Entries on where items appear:
▬▬▬▬▬▬
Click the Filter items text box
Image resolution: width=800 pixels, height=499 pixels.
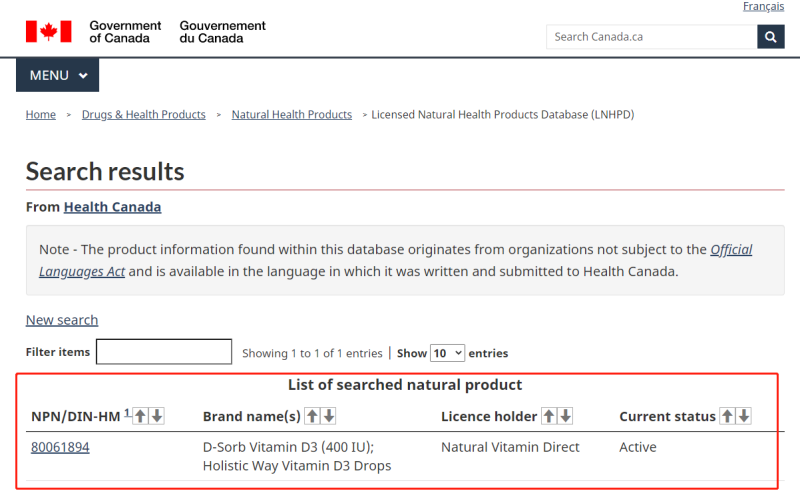(164, 352)
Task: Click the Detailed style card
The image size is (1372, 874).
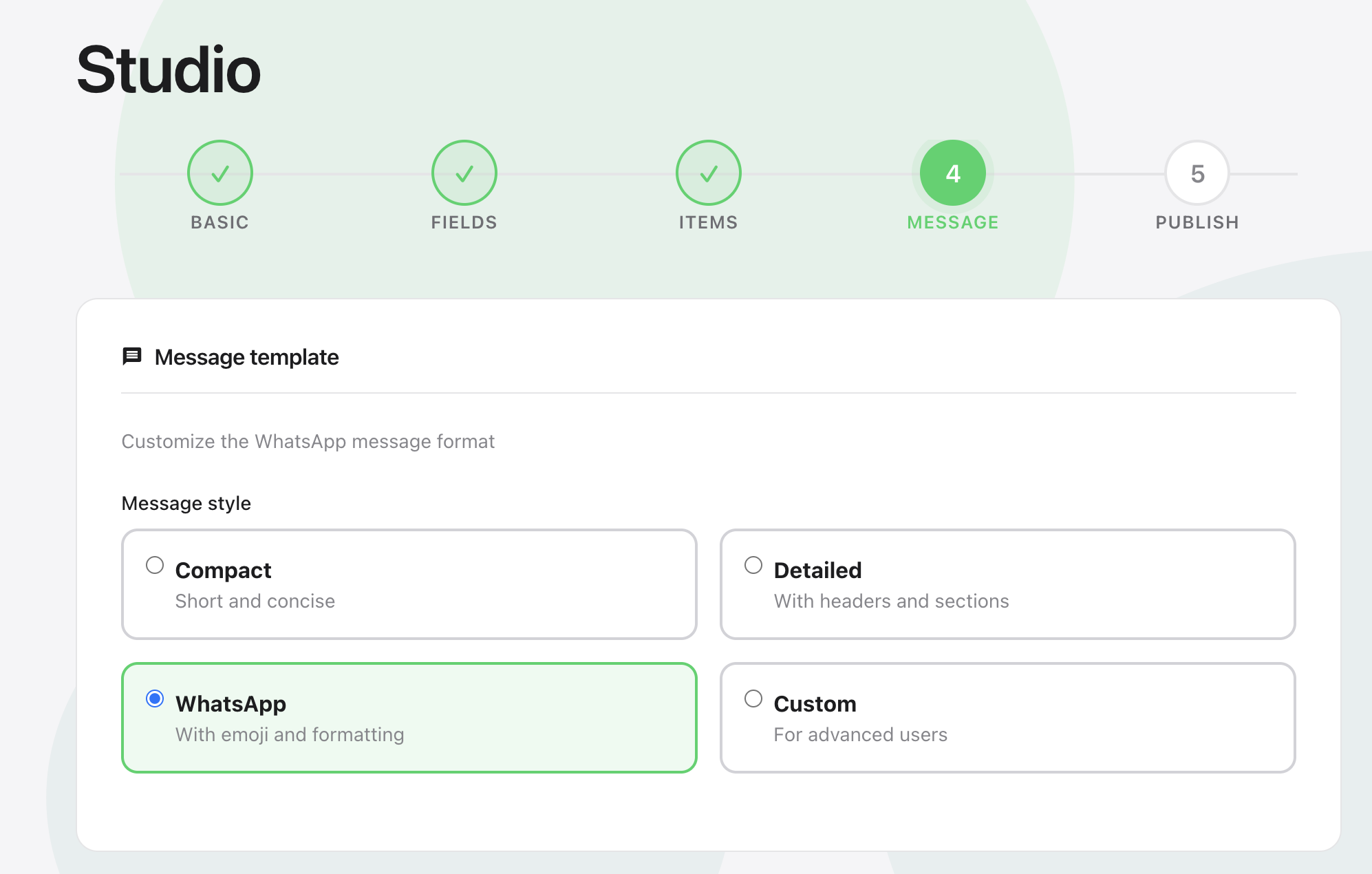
▬▬▬▬▬▬
> [What to do] Recast the material above as a JSON list of strings, with one string for each line. Skip blank lines and leave the pictures out.

> [Response to the exercise]
[
  "Click the Filter items text box",
  "Image resolution: width=800 pixels, height=499 pixels.",
  "(164, 352)",
  "Task: Click the Detailed style card",
  "The image size is (1372, 874)."
]